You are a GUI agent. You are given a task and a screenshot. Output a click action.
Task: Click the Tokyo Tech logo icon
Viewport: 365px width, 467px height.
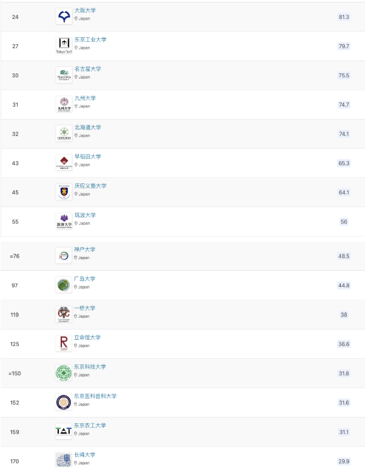(64, 46)
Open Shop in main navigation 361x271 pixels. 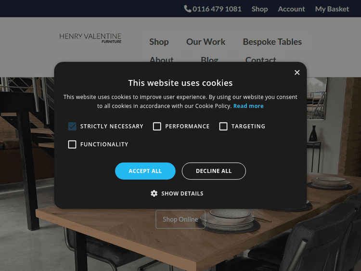(x=159, y=42)
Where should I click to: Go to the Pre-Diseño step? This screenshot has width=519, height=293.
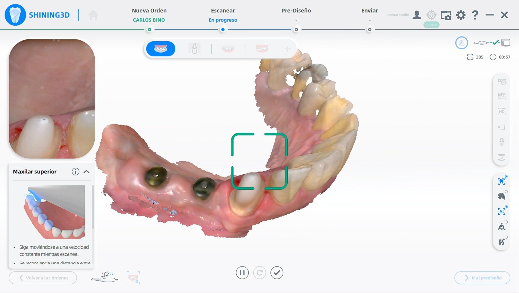296,11
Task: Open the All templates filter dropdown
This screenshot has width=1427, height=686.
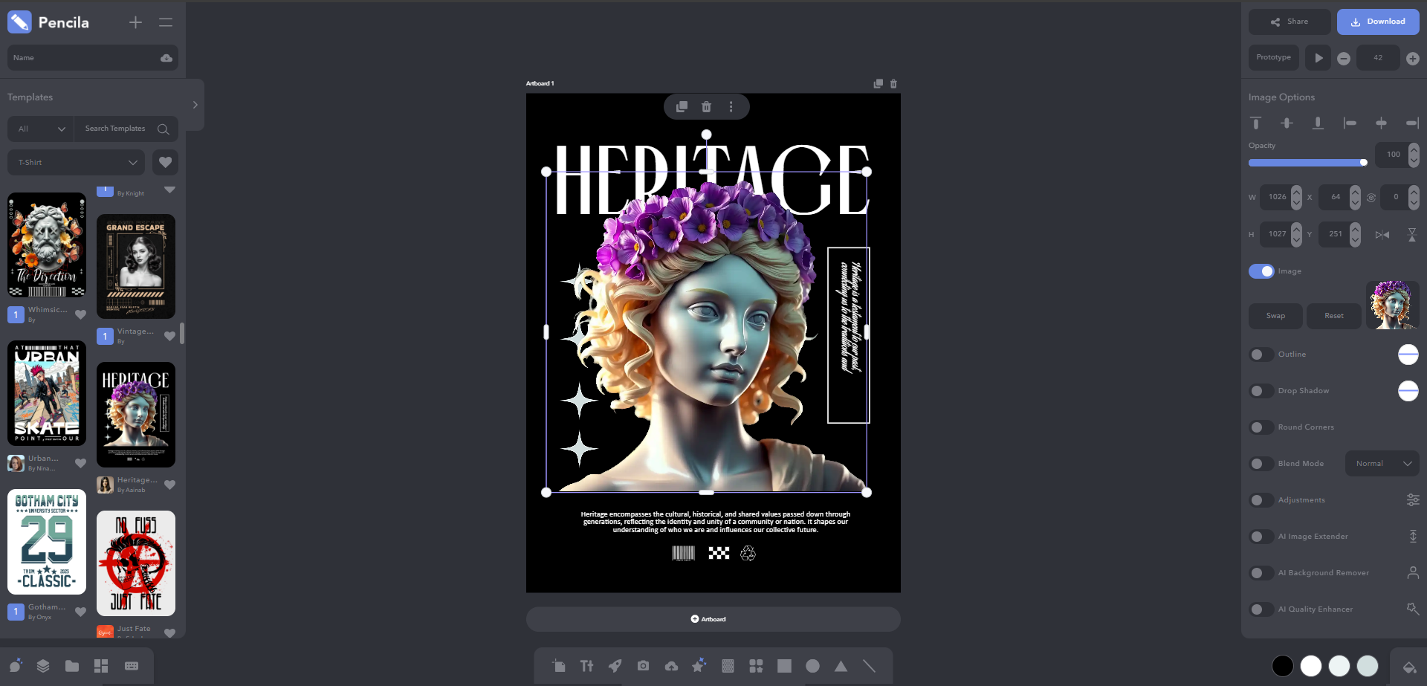Action: pos(41,129)
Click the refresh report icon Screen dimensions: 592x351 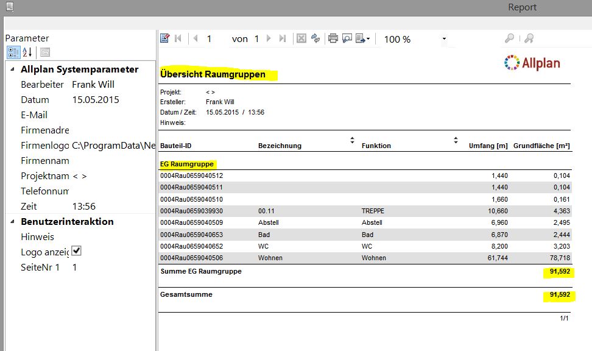tap(315, 38)
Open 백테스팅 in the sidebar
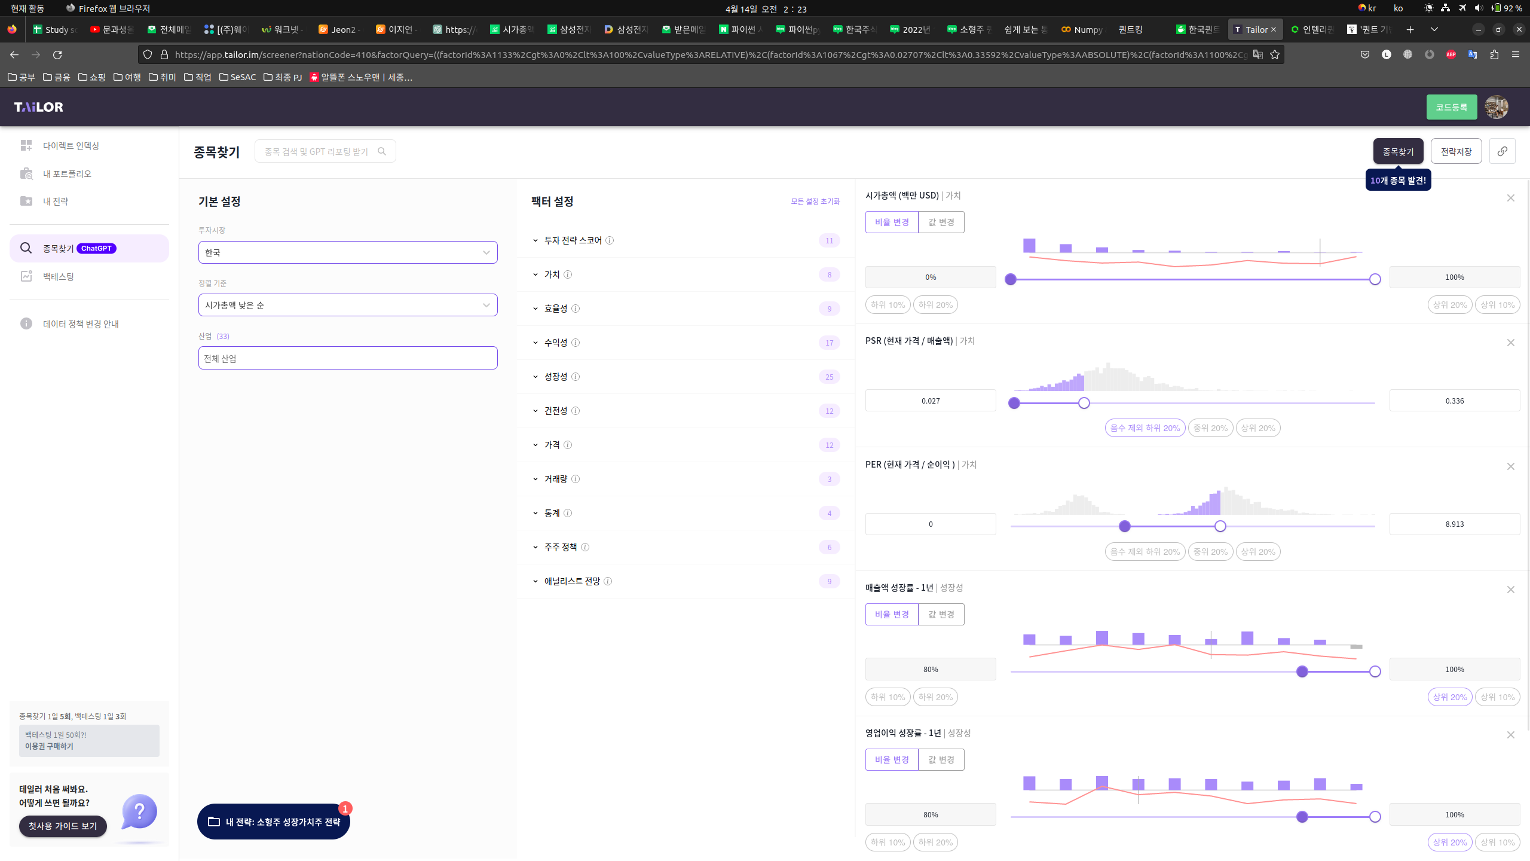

What to produce: Report how many lines of the records contain the string "height", matching case exactly. Give only the number.

Output: 3